Proprio per registrare questo malcontento noi di Living Solopaca abbiamo lanciato un sondaggio: Secondo te la ProLoco come ha organizzato questa XXXI Edizione della Festa dell'Uva? Potrete partecipare a questo sondaggio direttamente votando, anonimamente, nella Home Page del nostro sito web, www.livingsolopaca.it. Non è nostra intenzione ricominciare con le solite polemiche, bensì è nostra intenzione captare le opinioni riguardo a questa Festa dell'Uva e dare una sembianza matematica al pensiero popolare.

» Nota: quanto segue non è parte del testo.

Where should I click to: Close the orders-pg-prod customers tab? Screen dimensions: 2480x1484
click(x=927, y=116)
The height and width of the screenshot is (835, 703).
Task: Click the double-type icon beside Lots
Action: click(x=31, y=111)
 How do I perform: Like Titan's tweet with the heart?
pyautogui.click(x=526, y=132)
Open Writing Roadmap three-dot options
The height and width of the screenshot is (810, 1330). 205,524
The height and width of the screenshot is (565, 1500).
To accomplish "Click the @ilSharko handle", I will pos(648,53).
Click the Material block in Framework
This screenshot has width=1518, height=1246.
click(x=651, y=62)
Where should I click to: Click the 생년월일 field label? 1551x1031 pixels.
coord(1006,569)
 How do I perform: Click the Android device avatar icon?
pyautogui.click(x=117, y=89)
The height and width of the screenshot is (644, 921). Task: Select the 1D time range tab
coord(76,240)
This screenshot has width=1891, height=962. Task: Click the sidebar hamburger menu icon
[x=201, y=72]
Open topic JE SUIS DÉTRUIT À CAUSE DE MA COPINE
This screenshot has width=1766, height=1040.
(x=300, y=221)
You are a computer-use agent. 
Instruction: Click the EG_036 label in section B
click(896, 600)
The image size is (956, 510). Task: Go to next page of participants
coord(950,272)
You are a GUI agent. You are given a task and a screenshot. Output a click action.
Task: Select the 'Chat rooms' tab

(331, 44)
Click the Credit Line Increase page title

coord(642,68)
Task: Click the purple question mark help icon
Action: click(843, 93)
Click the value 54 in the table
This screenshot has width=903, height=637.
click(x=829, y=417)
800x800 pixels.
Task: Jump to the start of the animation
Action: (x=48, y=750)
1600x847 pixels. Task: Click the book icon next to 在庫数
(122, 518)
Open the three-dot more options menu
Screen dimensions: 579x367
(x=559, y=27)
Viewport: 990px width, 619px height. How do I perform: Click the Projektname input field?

D'altronde la Festa dell'Uva è la Festa dei Solopachesi, di tutti i Solopachesi, non solo dei "nobili medievali" che avevano tavoli e sedie riservate sul comune alla cerimonia d'apertura, ne solo dei Maestri Carraioli che hanno reso possibile la sfilata dei carri, ne solo della Pro Loco, ne esclusivamente di nessuno che non sia Solopaca tutta. Le macchie oscure in questa XXXI edizione della Festa dell'Uva sono sotto gli occhi di tutti, vogliamo citare solo le più evidenti: in primis la scandalosa cerimonia di apertura con la divisione in classi di Solopaca, e nessuno si è ancora scusato con la cittadinanza; lo già scarso contorno costruito intorno alla sfilata dei carri ha funzionato solo la Domenica, chi veniva negli altri giorni non trovava aperto nulla se non gli stand ed i bar; la pochezza dell'offerta in termini di degustazione e di prodotti tipici locali; il soffocamento delle attività commerciali Solopachesi il giorno della sfilata, che sono state circondate da attività di fuori che offrivano lo stesso servizio ma in modo più diretto; la sfilata dei carri non ha coperto tutto il paese ma si è fermata come al solito in largo San Mauro, a Capriglia sono arrivati solo i carri; Capriglia è stata trascurata anche per tutti gli eventi successivi, previsti tutti sulla nuova piazza Belvedere; gli addobbi per il paese erano nulli. Sulla linea delle critiche costruttive inaugurata ufficialmente quest'anno, ma da noi seguita da sempre, espongo anche il mio punto di vista. Oggi la Festa è in una fase calante poichè un evento così grande non può essere organizzato da un pugno di persone. A nostro avviso la costituzione di un Ente Festa che coinvolgerebbe molta più gente darebbe spazio a quell'iniziativa popolare soffocata da una Pro Loco non eletta dal popolo. Inoltre bisogna aprire la Festa dell'Uva anche alle altre realtà produttive dell'area del Solopaca D.O.C., costituendo veri percorsi del gusto pensati per centinaia di persone all'ora e non per decine. Infine una volta messa a punta una buona macchina organizzativa questa deve funzionare per tutti i giorni della Festa dell'Uva, non solo la Domenica. Oggi la Festa dell'Uva prosegue per inerzia sulla sua strada solo grazie all'impegno dei Maestri Carraioli, se vogliamo valorizzarla bisogna valorizzare anche tutto il contorno.
Votate numerosi il sondaggio, una volta raggiunto un certo numero di voti renderemo pubblici i risultati.